The day before, on New Year’s Eve, I treated myself to a three hour walk in my favorite Toronto park, Ashbridges Bay, and came across two intrepid kayakers as they positioned their boats on the frozen shore of Lake Ontario, hop inside and shimmy their way into the water. I couldn’t take my eyes of them, and shivered in their stead. I marvelled at their fearlessness. So cold, and yet here they were, paddling, one stroke after another.

It dawned on me that I had spent so much of 2017 afraid — both for our planet, my beloved birds, and sundry other things. I want 2018 to be a different kind of year. I have great admiration for those kayakers who set out on their journey in spite of the cold, who put their boat in the water simply because they wanted to, who weren’t questioning is this the right thing to do? Am I doing it right? will this get me to where I want to be? what if I fail? what if I’m too old for this? What if nobody cares? No, the kayakers asked no such questions: they just jumped right in and did it. I’m going to borrow some of their fearless spirit and optimism this year.

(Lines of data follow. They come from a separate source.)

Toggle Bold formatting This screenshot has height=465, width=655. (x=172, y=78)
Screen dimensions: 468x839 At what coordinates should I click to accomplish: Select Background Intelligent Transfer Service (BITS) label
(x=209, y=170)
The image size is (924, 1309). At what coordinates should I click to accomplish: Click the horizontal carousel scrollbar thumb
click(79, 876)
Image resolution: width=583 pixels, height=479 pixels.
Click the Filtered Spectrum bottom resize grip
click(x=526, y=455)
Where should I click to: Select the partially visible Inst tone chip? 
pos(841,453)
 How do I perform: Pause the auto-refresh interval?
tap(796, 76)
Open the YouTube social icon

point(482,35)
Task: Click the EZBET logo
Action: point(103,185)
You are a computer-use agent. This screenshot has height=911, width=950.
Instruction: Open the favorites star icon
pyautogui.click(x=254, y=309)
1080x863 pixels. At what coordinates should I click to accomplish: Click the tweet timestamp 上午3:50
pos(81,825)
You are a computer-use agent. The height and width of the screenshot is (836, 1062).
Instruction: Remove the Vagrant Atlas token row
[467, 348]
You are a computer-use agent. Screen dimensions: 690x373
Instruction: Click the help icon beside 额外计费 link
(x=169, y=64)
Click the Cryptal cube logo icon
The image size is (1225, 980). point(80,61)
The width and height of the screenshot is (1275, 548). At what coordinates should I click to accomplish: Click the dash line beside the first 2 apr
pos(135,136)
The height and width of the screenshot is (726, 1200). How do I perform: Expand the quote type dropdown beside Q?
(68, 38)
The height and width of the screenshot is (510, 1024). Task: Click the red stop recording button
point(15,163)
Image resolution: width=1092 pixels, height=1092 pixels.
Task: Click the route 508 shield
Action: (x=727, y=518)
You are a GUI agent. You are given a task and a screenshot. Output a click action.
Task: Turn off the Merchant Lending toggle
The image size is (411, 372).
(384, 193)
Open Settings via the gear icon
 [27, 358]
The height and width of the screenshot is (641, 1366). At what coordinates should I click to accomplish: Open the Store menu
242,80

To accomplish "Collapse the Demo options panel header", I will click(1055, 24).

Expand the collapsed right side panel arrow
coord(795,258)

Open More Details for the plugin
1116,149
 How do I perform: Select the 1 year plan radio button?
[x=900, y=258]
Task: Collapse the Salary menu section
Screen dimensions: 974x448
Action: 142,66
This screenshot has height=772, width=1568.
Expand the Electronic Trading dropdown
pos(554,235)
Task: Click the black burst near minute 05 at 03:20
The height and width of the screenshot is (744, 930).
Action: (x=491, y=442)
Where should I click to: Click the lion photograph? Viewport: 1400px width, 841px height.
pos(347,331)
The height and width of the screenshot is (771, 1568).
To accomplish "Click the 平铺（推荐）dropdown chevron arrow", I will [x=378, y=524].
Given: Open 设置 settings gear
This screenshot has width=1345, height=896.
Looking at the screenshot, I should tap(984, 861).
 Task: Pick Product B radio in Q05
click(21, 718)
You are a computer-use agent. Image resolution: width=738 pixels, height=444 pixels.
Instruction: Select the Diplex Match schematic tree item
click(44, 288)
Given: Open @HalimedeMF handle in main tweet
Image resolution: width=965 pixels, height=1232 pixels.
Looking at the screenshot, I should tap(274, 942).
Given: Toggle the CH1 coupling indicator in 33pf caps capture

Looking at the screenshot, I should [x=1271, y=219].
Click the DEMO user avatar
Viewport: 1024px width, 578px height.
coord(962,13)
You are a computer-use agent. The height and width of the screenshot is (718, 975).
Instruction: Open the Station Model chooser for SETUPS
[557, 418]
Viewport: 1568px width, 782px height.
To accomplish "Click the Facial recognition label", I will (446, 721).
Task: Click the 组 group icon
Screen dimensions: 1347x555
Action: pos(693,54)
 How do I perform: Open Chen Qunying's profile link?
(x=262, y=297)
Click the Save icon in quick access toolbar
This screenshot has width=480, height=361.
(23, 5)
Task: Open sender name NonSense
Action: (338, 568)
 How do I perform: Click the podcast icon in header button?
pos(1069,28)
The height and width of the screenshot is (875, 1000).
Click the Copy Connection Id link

But 2017 wasn’t all fear and gloom — I had fantastic moments, exciting publications, lectures that I’m really proud of, amazing visits with friends and family, and the year was bookended by two phenomenal films: “Toni Erdmann” and Agnes Varda’s luminous “Faces Places.” In early December, we traveled to Curacao for a week and I saw a Crested Caracara and Magnificent Frigatebirds and Venezuelan Troupials galore. The day after our return, during our Christmas Bird Count, I was welcomed home by a Harlequin Duck. On the penultimate day of 2017 I scanned a raft of hundreds of Scaup and managed to find the lone Scoter. Of course I misidentified him initially as a Black Scoter, but upon coming home and opening my field guide, I corrected myself: it was a White-winged. And the fact that I had found him myself, misidentified him and then correctly re-identified him made the White-winged Scoter my favorite bird of the year.

And the very best part of 2017? My binoculars got their best workout yet — I managed to get out at least three times/week, even if some of the outings were no longer than an hour. Carl Zeiss would be proud.

Happy New Year, beloved birders. And thanks for reading.